Johnny’s eyes shifted to the right hand side of the treasured snapshot. Andy Raymer was squinting through his studious, horn-rimmed spectacles, a Cheshire-cat grin etched on his face. Andy: his loyal partner-in-crime. His Cobble Hill High compadre, and later the man who would manage the madness that became his career.

A pained expression spread across Johnny’s face. Damn! All that Andy had sacrificed! All those hours he sat in a lonely, cluttered guestroom, fanning the flames of his unlikely stardom. And for what? If only he had found a way to enjoy the ride… and the words of gratitude for everything Andy had done along the way.

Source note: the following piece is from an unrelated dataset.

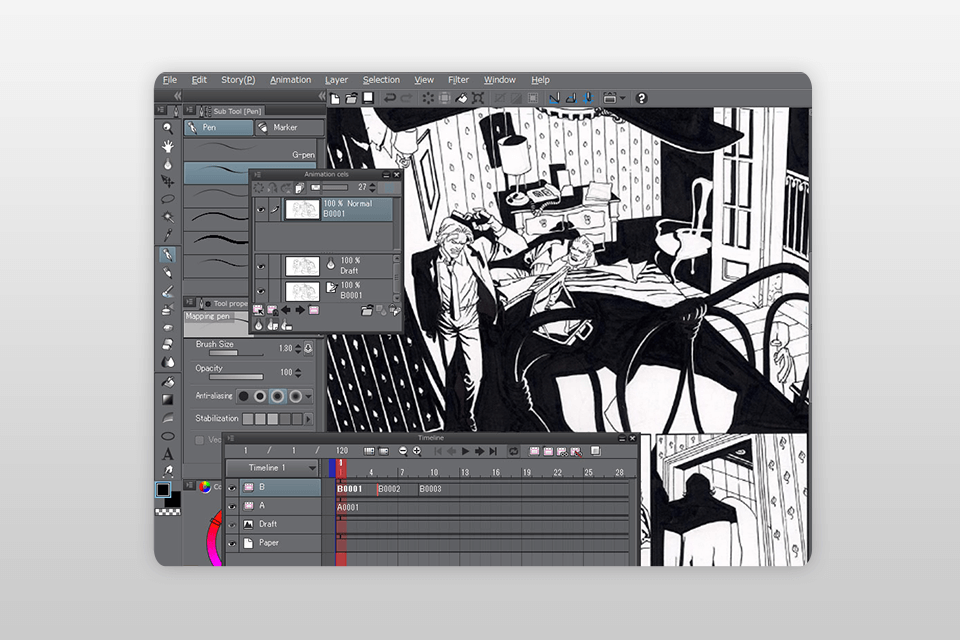Open the Timeline 1 dropdown selector
Screen dimensions: 960x640
[x=312, y=467]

It was on that brilliant summer day in the photograph when Andy improbably met the lovely woman to his left, Jacqui Spencer. Johnny smiled at the memory. The socially awkward Andy had never been much of a ladies-man. And yet look how comfortably he and Jacqui interacted, only hours after randomly meeting.

Jacqui: Johnny thought. Andy’s soul mate, but my own personal sounding board. In fact, his spiritual advisor too. His perspective provider, and of course, the artist whose album cover would help launch one of the most legendary debuts in pop music history.

Ah, but a short-lived career, Johnny reminded himself. More like a two-year whirlwind that saw him evolve from a directionless, novice poet to a national megastar in a drumbeat. From a one-room Brooklyn hovel to a doorman building overlooking Central Park. From dingy nightclubs to theatrical euphoria. It was breathtaking. His ultimate rock and roll daydream. And yet nothing like he could ever have envisioned. Nothing at all!

The last pair of eyes in the photo that Johnny’s were drawn to belonged to Megan Price. Megan, Johnny sighed. Sweet, fragile, complicated Megan. The first girl he ever loved. The only one he ever loved. The woman who embraced him for who he was, who shaped his impression of loving stability – and whose haunting betrayal inspired the painful, creative storm that would evolve as the musical soundtrack of a generation. If only she had the courage to stand up for what mattered most, how different things would have been… for both of them!

Johnny fell back in an easy chair, clutching the framed photo, closing his eyes. He could feel the warmth of that bright summer day. A symphony of boom boxes echoed across the Great Lawn through the corridors of his mind. The smell of freshly cut grass and cold beer filled his sinuses. And suddenly the years melted away. He was twenty-one again, racing ahead of his friends, hoping to score a prime viewing location for the massive free concert.

Long before the boisterous cheers. Before his infamous fall from grace. Long before he understood the consequences of success, the agony of betrayal, or the origins of lyrics and melodies.

Long before he became poet of the wrong generation.